The branches on this asvattha tree symbolise all the jivas or embodied beings who arise due to karma or reactions to actions. The downward branches symbolise humans, animals, plants, etc. and the upward branches symbolise the 300 million demigods administering universal management. All the branches are part of prakriti thematerial substratum pervading physical existence and all are nourished by the three gunas or three modes of material nature which are sattva or goodness, rajas or passion and tamas or ignorance. The sprouts on the branches symbolises desires for objects of the senses. This asvattha tree has its roots in Brahma-loka the highest material planet and its branches end in the worlds of humans but there the humans are constantly creating new rootlets which are the karmas acquired from performing actions which are enjoined and prohibited in the Vedic scriptures.The activities performed as jivas while in bodies of humans exclusively results in higher level or lower level births. By ignoring the injunctions and prohibitions of the Vedic scriptures the results are lower level births such as animals, reptiles, insects, plants. The adherance to the injunctions and prohibitions of the Vedic scriptures results in higher level births such as the demigods and also human births which still affords a jiva the golden opportunity to spiritually evolve and grow; sometimes even achieving moksa or liberation from material existence in their very next lifetime.

Kumara Vaisnava Sampradaya:


Kesava Kasmiri's Commentary

Describing the roots and branches of the asvattha or banyan tree allegorically to symbolise material existence. Lord Krishna further explains that the branches that rise upwards symbolise the higher level jivas or embodied beings such as the demigods and humans. The branches that turn downwards are lower level jivas such as animals, birds, fish and plants. The roots extend upwards to Satya loka the highest material planet of Brahma and extends downwards also into the worlds of humans where innumerable new sub-roots manifest which are the karma or reactions to actions performed by every human. The twigs are impressions from past desires and the sprouts are the desired sense objects.
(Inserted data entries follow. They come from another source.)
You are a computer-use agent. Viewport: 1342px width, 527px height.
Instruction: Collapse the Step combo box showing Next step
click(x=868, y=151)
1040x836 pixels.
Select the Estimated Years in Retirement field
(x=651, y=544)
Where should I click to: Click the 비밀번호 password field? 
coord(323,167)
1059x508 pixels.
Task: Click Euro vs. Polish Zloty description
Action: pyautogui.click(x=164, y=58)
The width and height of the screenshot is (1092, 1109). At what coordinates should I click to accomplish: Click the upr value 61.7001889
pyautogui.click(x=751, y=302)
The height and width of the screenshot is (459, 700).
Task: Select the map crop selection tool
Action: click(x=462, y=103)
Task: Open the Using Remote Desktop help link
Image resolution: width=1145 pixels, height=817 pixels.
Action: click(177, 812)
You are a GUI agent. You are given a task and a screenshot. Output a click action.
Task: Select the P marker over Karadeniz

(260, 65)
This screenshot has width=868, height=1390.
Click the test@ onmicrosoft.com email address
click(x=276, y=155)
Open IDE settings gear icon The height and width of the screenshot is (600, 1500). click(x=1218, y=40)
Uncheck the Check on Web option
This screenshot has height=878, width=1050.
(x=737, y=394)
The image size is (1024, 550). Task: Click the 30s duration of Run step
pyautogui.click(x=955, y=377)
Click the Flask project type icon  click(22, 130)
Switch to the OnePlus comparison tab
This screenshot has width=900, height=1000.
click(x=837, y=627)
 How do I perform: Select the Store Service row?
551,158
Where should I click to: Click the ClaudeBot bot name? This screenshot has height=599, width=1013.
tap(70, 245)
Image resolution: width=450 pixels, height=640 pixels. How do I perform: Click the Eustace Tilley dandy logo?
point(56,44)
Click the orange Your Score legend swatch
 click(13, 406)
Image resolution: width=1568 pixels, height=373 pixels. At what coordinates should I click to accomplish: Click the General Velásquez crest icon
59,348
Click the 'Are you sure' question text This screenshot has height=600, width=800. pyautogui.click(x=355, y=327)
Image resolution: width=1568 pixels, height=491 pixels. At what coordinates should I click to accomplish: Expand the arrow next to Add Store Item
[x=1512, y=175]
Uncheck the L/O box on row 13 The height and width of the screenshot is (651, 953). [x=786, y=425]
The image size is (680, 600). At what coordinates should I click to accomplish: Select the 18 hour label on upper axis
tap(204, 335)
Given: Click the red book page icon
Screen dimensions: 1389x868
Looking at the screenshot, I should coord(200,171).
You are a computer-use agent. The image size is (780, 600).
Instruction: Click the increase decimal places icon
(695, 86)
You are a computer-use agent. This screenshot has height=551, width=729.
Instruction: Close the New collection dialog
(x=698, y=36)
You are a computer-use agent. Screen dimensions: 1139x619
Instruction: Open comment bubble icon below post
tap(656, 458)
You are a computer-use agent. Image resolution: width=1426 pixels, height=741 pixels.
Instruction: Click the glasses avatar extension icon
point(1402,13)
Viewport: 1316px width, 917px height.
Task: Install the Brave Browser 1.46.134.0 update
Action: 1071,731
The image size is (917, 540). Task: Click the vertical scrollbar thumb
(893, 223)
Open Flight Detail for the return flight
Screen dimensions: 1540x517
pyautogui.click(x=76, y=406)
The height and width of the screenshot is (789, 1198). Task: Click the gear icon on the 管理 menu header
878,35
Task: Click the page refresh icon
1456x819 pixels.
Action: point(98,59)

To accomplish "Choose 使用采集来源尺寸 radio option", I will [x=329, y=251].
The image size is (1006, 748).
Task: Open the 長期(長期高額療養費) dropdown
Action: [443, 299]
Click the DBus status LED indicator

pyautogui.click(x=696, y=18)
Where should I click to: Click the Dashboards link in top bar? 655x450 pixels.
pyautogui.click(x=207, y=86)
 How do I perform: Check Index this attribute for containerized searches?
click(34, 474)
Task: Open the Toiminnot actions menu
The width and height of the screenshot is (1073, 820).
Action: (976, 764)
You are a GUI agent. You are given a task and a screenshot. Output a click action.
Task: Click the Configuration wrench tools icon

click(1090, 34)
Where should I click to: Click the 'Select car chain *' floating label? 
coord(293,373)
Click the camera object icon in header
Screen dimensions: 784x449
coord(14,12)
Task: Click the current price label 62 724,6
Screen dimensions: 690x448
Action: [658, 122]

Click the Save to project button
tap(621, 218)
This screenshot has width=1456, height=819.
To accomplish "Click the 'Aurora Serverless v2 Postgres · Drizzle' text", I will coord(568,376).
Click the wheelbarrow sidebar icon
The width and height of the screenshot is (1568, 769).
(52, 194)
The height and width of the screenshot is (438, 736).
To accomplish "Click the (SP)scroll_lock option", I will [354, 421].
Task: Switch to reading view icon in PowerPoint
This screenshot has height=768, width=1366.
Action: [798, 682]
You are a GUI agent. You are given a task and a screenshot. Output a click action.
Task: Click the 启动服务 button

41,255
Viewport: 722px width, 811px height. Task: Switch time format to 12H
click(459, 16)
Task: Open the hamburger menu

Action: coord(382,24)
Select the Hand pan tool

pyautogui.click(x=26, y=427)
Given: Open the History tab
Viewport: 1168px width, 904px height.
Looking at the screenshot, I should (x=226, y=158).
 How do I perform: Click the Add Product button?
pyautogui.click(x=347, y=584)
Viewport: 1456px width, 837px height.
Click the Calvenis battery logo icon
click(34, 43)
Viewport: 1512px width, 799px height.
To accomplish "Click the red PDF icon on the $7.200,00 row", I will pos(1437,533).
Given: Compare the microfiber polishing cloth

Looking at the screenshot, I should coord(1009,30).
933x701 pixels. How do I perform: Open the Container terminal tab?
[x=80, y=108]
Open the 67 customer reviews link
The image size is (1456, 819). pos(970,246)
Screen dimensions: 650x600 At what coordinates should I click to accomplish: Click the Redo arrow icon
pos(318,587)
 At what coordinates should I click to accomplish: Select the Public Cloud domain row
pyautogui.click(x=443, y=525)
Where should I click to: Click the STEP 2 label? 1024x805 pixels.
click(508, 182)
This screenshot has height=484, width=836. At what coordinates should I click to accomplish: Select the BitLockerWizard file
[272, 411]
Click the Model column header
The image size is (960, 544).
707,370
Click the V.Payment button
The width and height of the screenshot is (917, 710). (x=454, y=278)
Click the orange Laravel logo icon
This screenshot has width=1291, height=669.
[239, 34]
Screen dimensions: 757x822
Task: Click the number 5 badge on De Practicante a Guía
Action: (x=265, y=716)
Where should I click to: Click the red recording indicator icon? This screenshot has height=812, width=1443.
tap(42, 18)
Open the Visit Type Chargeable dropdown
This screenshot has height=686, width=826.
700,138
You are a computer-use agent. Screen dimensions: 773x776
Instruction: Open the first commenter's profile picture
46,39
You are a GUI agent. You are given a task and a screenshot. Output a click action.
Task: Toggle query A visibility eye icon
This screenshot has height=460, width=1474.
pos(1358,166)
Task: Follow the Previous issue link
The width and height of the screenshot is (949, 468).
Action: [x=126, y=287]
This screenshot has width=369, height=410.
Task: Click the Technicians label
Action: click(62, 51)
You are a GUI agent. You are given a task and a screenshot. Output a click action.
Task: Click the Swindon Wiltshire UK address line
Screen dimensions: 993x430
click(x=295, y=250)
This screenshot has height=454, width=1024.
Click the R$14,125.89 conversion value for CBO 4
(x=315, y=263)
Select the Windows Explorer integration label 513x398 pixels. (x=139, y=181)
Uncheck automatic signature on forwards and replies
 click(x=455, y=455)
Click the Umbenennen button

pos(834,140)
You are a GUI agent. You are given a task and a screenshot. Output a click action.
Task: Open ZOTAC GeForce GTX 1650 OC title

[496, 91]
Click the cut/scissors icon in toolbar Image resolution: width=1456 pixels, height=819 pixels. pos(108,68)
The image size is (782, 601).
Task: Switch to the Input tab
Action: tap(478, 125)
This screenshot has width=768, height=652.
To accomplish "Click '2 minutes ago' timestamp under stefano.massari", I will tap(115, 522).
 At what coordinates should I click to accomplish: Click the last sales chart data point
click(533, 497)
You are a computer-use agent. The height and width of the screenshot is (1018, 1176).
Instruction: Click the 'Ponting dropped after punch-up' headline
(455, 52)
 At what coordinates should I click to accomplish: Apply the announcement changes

All parts of this tree are within prakriti the material substratum pervading physical existence and are nourished by the three gunas or modes of material nature which are sattva or goodness, rajas or passion and tamas or nescience. Those lower level jivas who have degenerated into various forms of demoniac entities due to performing evil activities to others as well as degraded activities unto themselves inevitably sink into the fiery hellish worlds for aeons and aeons of atonement. Contrarily the higher level jivas who adhered to the injunctions and prohibitions of the Veidc scriptures receive meritorious births in the heavenly worlds of the demigods. Possessing the nature of good or evil each jivas karma binds them in samsara the perpetual cycle of birth and death and is manifested in manusya the worlds of humans.

The purport is that after exhaustion of all karma and its residue of the jiva enjoying ecstatically in the heavenly worlds or suffering in misery in the hellish worlds due to either following or ignoring the injunctions and prohibitions of the Vedic scriptures. One is rewarded after death by performing meritorious deeds or punished by performing degraded deeds during each human lifetime in pursuit of pleasure and sense gratification. After hundreds of thousands of such lifetimes these desires for pleasure become deep rooted tendencies that causes subtle impressions to be imprinted upon the subtle body of the jiva who takes birth in the worlds of humans. These impressions are so resolute that subconsciously the jiva craves and seeks the same pleasures enjoyed in the previous life and performs the same and similar activities in which they had achieved fulfillment before.

Thus ends commentaries of chapter 15, verse 2 of the Srimad Bhagavad-Gita.